The killing of Theo van Gogh

It may just be for the best that Dutch filmaker and writer Theo van Gogh was killed on the day of the US elections, as that way we may possibly be spared the mock outrage and parading of hobby horses by rightwing know-nothings we got when Pim Fortuyn was murdered. Certainly the media here in the Netherlands were filled to the brim with the sort of comments we saw two years ago, full of jeremiahads and dire warnings about the state of free speech and democracy in the Netherlands.

All bullshit.

Theo van Gogh was a provocateur, a shock jock, somebody who sought controverse as much because he relished it as out of genuine conviction. He was an arrogant crude bastard, one of those people, of whom we have had far too many these last two years, who thought freedom of speech meant being able to say anything he wanted, any way he wanted, without regard to the consequences. If you call an entire religion backward, call its adherents goatfuckers and make a movie about domestic violence in Islamic families which is deliberately provocking, by putting half nude women in see through burkas, their bodies painted with verses from the Koran, should you be surprised that somebody wants to kill you for this?

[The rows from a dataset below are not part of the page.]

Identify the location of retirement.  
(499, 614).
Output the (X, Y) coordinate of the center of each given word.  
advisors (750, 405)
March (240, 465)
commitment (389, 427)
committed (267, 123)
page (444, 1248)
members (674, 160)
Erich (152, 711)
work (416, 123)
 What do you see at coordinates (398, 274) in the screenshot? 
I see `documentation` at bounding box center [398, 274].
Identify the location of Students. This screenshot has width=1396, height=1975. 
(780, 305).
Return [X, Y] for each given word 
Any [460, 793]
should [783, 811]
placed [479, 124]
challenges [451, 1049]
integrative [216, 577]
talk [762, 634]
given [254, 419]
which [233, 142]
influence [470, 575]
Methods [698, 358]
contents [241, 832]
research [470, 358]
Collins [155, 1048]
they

And of course what he wrote, said and filmed does not excuse his murder, no matter how provoking or insulting. However, his murder is not an attack on democracy or freedom of speech; it was far more personal than that. It looks more like a revenge killing, a honour killing.

Let’s not forget the context in which his murder took place. In the last three years or so years, especially after the murder of Pim Fortuyn, the political and cultural climate in the Netherlands has been one in which the right had appropriate to itself the right to talk as loudly and freely as it wanted to, without regards to consequences. Van Gogh was not hounded for his opinions; he was lauded for it. And his grandstanding did not do the cuase he was allegedly championing, domestic violence against Muslim women any good, when you realise his movie, if it had been made about domestic violence amongst Hassidic Jews, would’ve branded him an anti-semite. But because it is anti-Islam, anti-Muslim, it is all right.

If a genuine criticism could be made that until recently, too many existing problems had been taboos, could not be discussed, that there was too much tolerance in the Netherlands for things that should not be tolerated: crime, antisocial behaviour and the like, the last two years the pendulum has swung too far in the other direction. We have become too tolerant in the other direction when we have people saying things that are borderline or wholly racist and getting awy with it, with whole population groups –Muslims, immigrants, Moroccans– being demonised, blamed for the failure of the Dutch society to adjust them to it and it to them.

It is therefore not surprising that someone who by all accounts was already radicalised, somewhat of a nutter and who took his religion very serious, would be so insulted by van Gogh’s movie that he was wanted to kill van Gogh for this insult.

Condemn his murder, but do not make Theo van Gogh into a martyr of free speech. He wasn’t. He was killed because he insulted people, not because he told them the truth.